A nova perspectiva teórica passou a observar a gramática em constante mutação, o que, grosso modo, caracteriza o paradigma da gramaticalização, que tem sido um dos pontos centrais do funcionalismo. Além disso, os conceitos de discursivização, iconicidade, pancronia, marcação, transitividade, planos discursivos e informatividade passaram a funcionar como coadjuvantes, aliados a uma metodologia essencialmente baseada na análise de diversos corpora e uma classificação que rompe com as dicotomias, ou seja, que se utiliza de continua diversos para as propostas de categorização em torno de protótipos.

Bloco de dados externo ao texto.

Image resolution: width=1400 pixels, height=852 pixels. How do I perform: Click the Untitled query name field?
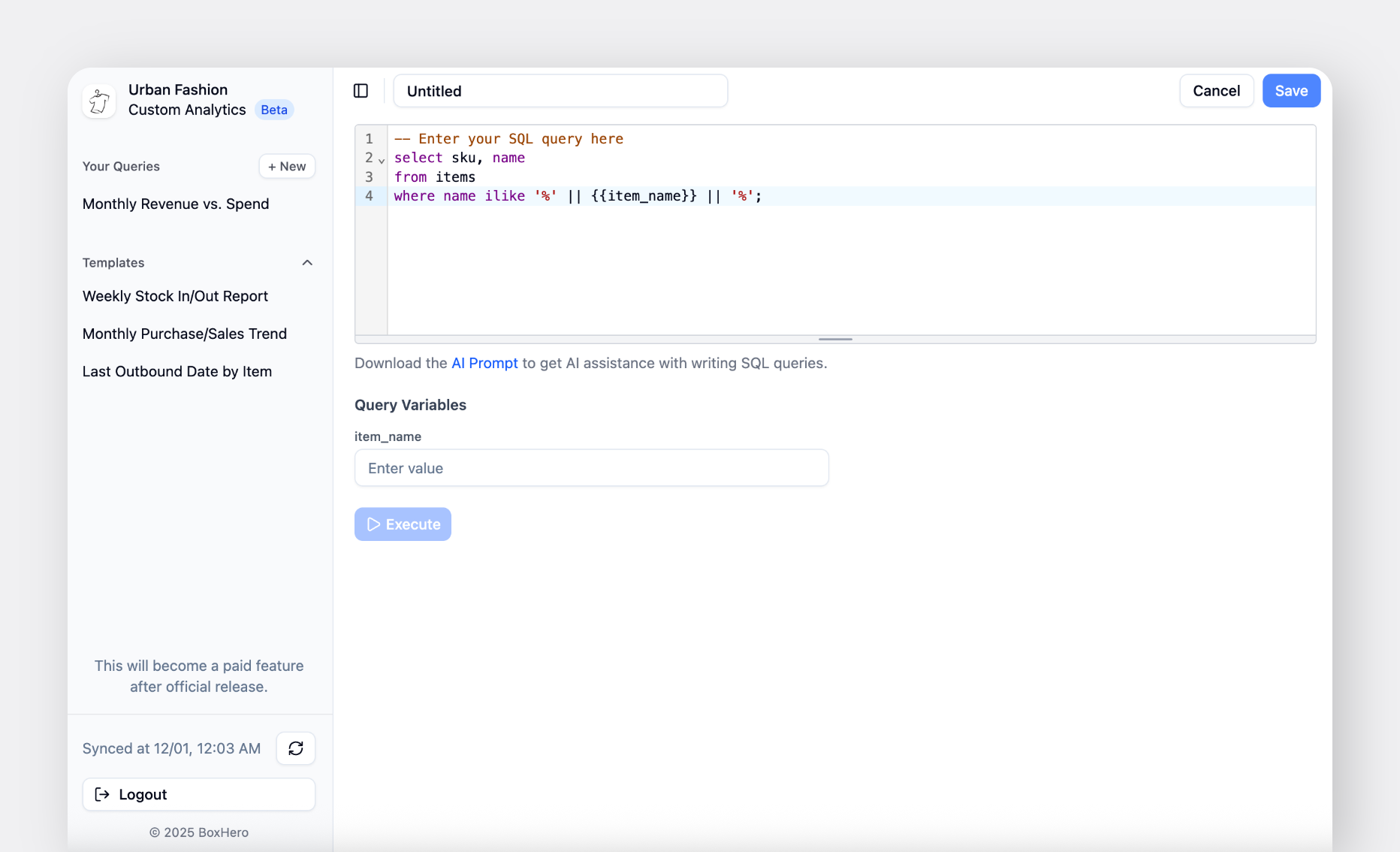560,91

Servindo-se desse aparato teórico, no âmbito do projeto Uso(s) de Conjunções e Combinação Hipotática de Cláusulas, destacamos principalmente os processos de articulação de cláusulas, que rompem com a tradição binarista de considerar apenas a subordinação e a coordenação como processos canônicos. Assim, uma de nossas propostas visa à enearização desses conceitos, visto que dispomos de provas empíricas de que há outros processos intersentenciais não investigados pela gramática tradicional. Nosso objetivo, portanto, é discutir esses conceitos e avaliar a sua aplicação à Língua Portuguesa, do ponto de vista da análise do uso linguístico.

 

                                      Articulação de Cláusulas nos Contextos de Uso

Profa. Dra. Elenice Santos de Assis Costa de Souza - UFRRJ

 

A palavra “uso”, presente no título do Projeto (“Uso(s) de Conjunções e Combinação Hipotática de Cláusulas”), tão recorrente em diversas obras consideradas funcionalistas, pressupõe o trabalho com dados reais coletados de corpora diversos. Pressupõe, ainda, a observação do funcionamento dos gêneros textuais uma vez que a interação, de fato, se faz por meio deles, com todas as implicações envolvidas nesse processo. Ao observar empiricamente os modos de articulação das cláusulas nos textos e nos contextos de situação - nos termos da Gramática Sistêmico-Funcional -, constata-se a necessidade de ampliação e/ou reformulação de alguns conceitos arraigados na Tradição Gramatical, ou mesmo no seio de outras correntes teóricas. Constata-se, também, a multifuncionalidade de certos vocábulos empregados nesse processo com função conectiva, coesiva. Assim, sem perder de vista a preocupação com o ensino da Língua Portuguesa, os trabalhos que se vêm desenvolvendo no âmbito do referido Projeto têm-se debruçado, por exemplo, sobre o emprego dos conectivos como e quando na perspectiva da multifuncionalidade, bem como sobre as formas de combinação de cláusulas adverbiais e relativas na perspectiva do contínuo oracional que vai da parataxe à subordinação. Dentro de cada espécie de cláusula, as pesquisas têm demonstrado a manifestação do fenômeno da prototipia tendo em vista que também no seio destas há casos limítrofes comprovando, mais uma vez, que as categorias não são discretas. Sob essa ótica, têm sido examinadas as cláusulas adverbiais condicionais, consecutivas e modais, com a ressalva de que a última não é contemplada pela NGB. Também as cláusulas relativas, que transitam da hipotaxe para a subordinação, vêm sendo analisadas na mesma perspectiva. Resgata-se, ainda, a discussão sobre justaposição e correlação enquanto procedimentos diferenciados da parataxe, da hipotaxe e da subordinação. E, por fim, a gramaticalização de certos conectores e/ou construções vem-se mostrando relevante, em alguns casos, para os fenômenos analisados.